Она сидела в кресле, придвинутом почти вплотную к телевизору.

— Прямая трансляция с пресс-конференции, — произнесла Беата, не оборачиваясь. — Садись.

Холм тут же узнал людей на экране. И подумал, до чего же странно сидеть здесь и наблюдать телевизионный сигнал, проделавший тысячи километров в космос и обратно только для того, чтобы показать ему то, что как раз сейчас происходит на другой стороне улицы.

Беата Лённ прибавила громкость.

— Вы совершенно правильно поняли, — сказал Микаэль Бельман и наклонился к микрофону, стоящему перед ним на столе. — Пока у нас нет ни следа, ни подозреваемых. И хочу повторить это еще раз: мы не исключаем, что погибшая могла покончить жизнь самоубийством.

— Но вы сказали… — начала было одна из журналисток.

Бельман оборвал ее:

— Я сказал, что мы расследуем эту смерть как подозрительную. Вы конечно же знакомы с терминологией. А если нет, то вам следует… — Он не стал продолжать и показал на кого-то за камерой.

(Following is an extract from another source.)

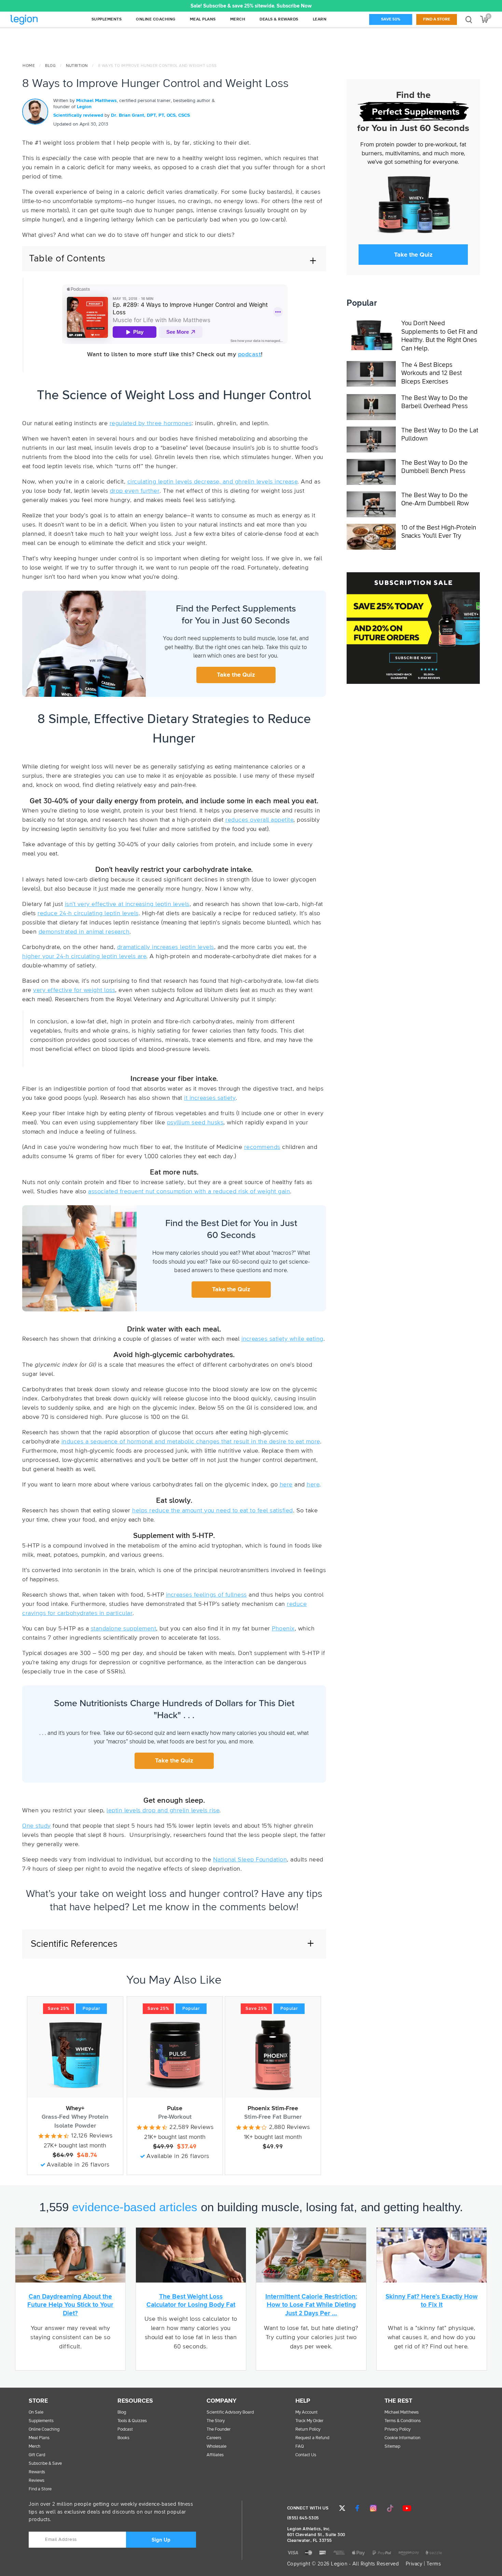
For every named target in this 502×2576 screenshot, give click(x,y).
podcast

— «Ставангер афтенблад», — проблеял этот кто-то на диалекте Ругаланна. — Не связывает ли полиция эту смерть с двумя другими смертями на…

— Нет! Если вы слушали внимательно, то поняли, наверное, что мы всего лишь не исключаем взаимосвязи.

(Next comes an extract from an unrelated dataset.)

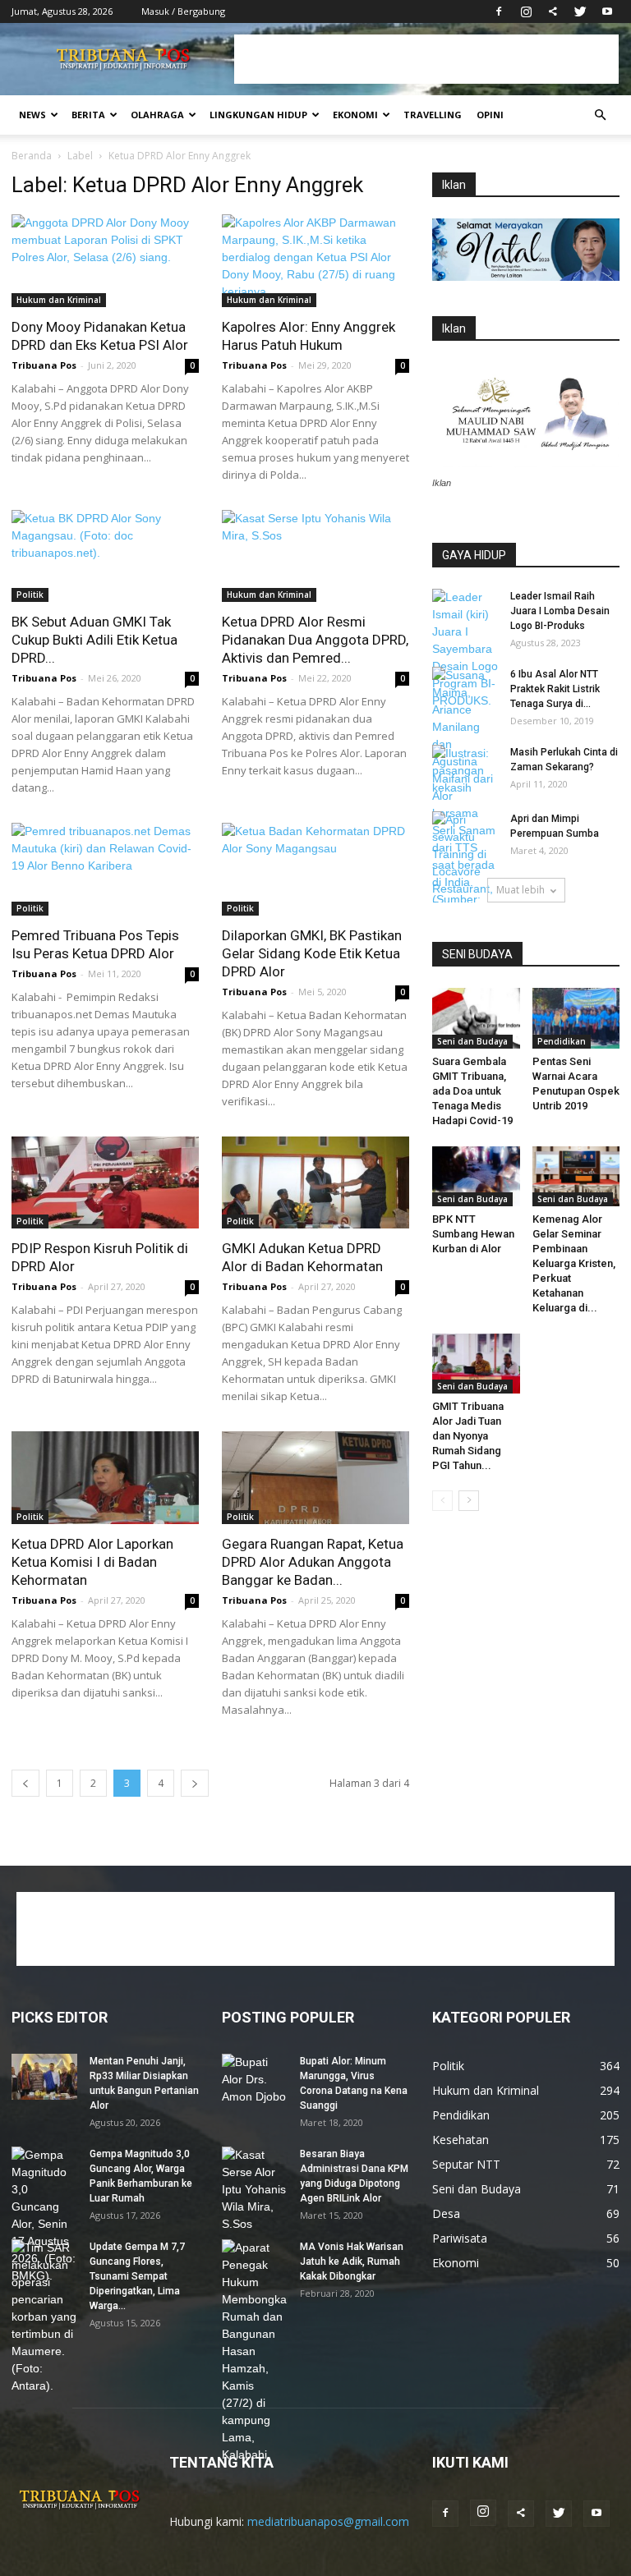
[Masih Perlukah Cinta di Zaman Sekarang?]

— Это я понял, — продолжал носитель ругаланнского диалекта так же невозмутимо и медленно. — Но всех собравшихся здесь гораздо больше интересует то, что вы считаете, а не то, чего вы не исключаете.

Бьёрн Холм видел, как пристально Бельман смотрит на журналиста, как нетерпеливо подергиваются углы его губ. Женщина в форме, сидевшая рядом с Бельманом, закрыла рукой микрофон, наклонилась к нему и что-то зашептала. Лицо старшего инспектора потемнело.

— Микаэль Бельман проходит экстренный курс общения с СМИ, — сказал Бьёрн Холм. — Урок первый: гладь их по шерстке, особенно региональные газеты.

— Да он только начал, — заметила Беата Лённ. — Еще научится.

— Думаешь?

— Да, Бельман из тех, кто учится.

— Насколько я слышал, смирению научиться нелегко.

— Настоящему — трудно. Но в современном искусстве коммуникации важно уметь в нужный момент стелиться перед СМИ. Именно это Нинни сейчас ему и говорит. И Бельман достаточно толковый, чтобы понять.

На экране Бельман откашлялся, изобразил приятную, почти мальчишескую улыбку и наклонился к микрофону:

— Прошу прощения, если это прозвучало несколько резко, но у всех нас был тяжелый день, и я надеюсь, вы понимаете, что нам не терпится вернуться к расследованию этого трагического события. Сейчас мы должны заканчивать, но, если у кого-то из вас еще остались вопросы, передайте их Нинни, и я обещаю, что постараюсь ответить всем вам лично в течение вечера. До подписания номеров. Ладно?